そして直後、店員さんは先ほどから気になっていた疑問をセリーに投げかけた。
「それでその…そちらのお方は…?」
「!?」
そういえばこの村の人はまだ結婚のことなど知っているはずがない。
しかもセリーは今まで男とほとんど関わりがなかったため、このように男と二人で歩いていると混乱されてもおかしくはない。
(ミスったか…!?)
安直にデートなどするべきではなかったか?などといった焦りを心の中で覚えるが、セリーは至って冷静に店員に話をし始めた。
「こちらは私の夫です」
「はあ…夫ですか。…夫!?」
「はい、夫です♡」
「えぇぇぇぇ!!!???」
店員さんはまるで目の前に二足歩行をする猪が現れたかのような驚き(?)を見せ、セリーに対して怒涛の質問攻めを始めた。
「おおおお二人はいつからご結婚を!?」
「今日ですね」
「今日!?じゃあ新婚ホヤホヤということですか!?」
「そうなりますね」
「ではつまりセリーさんはこの方と__」
なんか女性二人で会話が盛り上がっているようなのでこちらはこちらで指輪選びに専念しよう。
でないとこちらの精神がやられる気がする…!
「…よしっ、これでいいか」
女性二人が仲良さげに会話を繰り広げている間にセリーに似合う指輪を選び、その旨を他の店員さんに伝えてガラスケースから取り出して貰った。
「で、今晩は気合を入れて__」
「セリー。これ、はめてみてくれるか?」
「はい。わかりました」
なんか少し不穏な言葉が聞こえて来たような気がしたが、知らないふりをして指輪をセリーの左手薬指にはめてあげた。

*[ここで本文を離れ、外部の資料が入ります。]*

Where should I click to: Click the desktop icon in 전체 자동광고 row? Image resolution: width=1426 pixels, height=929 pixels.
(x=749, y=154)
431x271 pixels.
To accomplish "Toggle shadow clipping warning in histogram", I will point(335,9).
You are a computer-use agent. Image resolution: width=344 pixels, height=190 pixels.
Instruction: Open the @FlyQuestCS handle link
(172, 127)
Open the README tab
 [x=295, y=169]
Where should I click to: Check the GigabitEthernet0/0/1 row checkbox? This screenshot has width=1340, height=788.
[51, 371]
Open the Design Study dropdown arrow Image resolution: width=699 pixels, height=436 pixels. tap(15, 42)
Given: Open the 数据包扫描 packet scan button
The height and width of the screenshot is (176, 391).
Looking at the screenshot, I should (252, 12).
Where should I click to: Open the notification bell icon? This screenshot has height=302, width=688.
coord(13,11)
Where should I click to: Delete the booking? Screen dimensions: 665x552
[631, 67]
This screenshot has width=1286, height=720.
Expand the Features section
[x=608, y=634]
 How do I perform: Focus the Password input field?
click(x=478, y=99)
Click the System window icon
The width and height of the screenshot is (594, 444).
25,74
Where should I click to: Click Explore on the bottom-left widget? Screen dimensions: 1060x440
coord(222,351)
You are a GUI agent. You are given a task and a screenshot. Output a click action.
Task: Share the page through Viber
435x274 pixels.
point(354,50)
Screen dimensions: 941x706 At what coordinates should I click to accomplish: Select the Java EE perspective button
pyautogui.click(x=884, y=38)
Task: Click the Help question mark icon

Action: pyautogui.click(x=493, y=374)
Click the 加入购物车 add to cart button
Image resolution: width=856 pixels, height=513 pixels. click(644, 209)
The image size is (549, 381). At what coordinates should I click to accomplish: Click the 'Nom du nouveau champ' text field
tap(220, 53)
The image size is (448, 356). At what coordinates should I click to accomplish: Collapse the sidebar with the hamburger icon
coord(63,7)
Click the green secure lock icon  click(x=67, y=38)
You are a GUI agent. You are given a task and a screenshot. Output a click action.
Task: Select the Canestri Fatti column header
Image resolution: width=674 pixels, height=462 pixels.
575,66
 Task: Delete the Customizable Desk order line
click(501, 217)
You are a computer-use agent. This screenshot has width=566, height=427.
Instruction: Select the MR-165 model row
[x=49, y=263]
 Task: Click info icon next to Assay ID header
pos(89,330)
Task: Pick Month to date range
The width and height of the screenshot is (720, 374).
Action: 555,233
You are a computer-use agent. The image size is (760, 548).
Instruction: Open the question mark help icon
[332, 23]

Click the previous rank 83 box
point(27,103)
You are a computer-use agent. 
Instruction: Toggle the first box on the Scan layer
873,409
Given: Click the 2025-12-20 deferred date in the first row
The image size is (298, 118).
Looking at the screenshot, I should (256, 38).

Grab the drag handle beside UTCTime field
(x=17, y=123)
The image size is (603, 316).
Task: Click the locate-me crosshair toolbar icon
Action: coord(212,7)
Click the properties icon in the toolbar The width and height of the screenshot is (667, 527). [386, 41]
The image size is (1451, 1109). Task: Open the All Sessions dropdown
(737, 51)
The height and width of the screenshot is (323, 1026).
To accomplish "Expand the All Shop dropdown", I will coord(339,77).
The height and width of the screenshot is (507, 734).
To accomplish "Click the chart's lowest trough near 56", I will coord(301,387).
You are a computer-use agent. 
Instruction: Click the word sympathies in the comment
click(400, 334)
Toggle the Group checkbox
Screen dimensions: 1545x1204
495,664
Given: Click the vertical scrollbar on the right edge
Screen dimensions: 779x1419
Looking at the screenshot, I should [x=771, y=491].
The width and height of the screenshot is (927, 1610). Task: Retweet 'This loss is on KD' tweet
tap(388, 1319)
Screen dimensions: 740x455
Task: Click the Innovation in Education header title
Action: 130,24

するとセリーは目を輝かせて自身の左手をじっと眺め始めた。
「お〜、綺麗な指輪ですね」
「ああ。綺麗なセリーにピッタリだと思ってな」
「ふふふ、ありがとうございます」
セリーは指輪を眺めながら嬉しそうに微笑みつつ先程まで話していた店員さんに話しかけた。
「すいません。こちらの指輪、おいくらですか?」
「あ!そちらの指輪はですね…最近入った特注品ですので…〇〇○ですね…」
「「!!!???」」
店員さんから飛んできた金額は恐ろしいモノであり、下手をすればそこそこの馬車を丸々購入できるぐらいの金額であった。
これには流石にセリーも身が引けてしまった様子であるが、ノアは怯まずに堂々と店員さんに話しかけた。
「これ、刻印は可能ですか?」
「はい、勿論でございます」
「なるほど…なら、購入します」
「!ありがとうございます!」
「金足りるかなぁ…」
「え、いいですよ出さなくて…私がわがまま言って選んでいただいただけなのに…」
「いいのいいの。俺がプレゼントしたいだけだから」
「!…ありがとうございますっ」
「ではお二方、こちらへどうぞ」
セリーの満面の笑みを見てノアは満足そうにレジへと向かうのだった。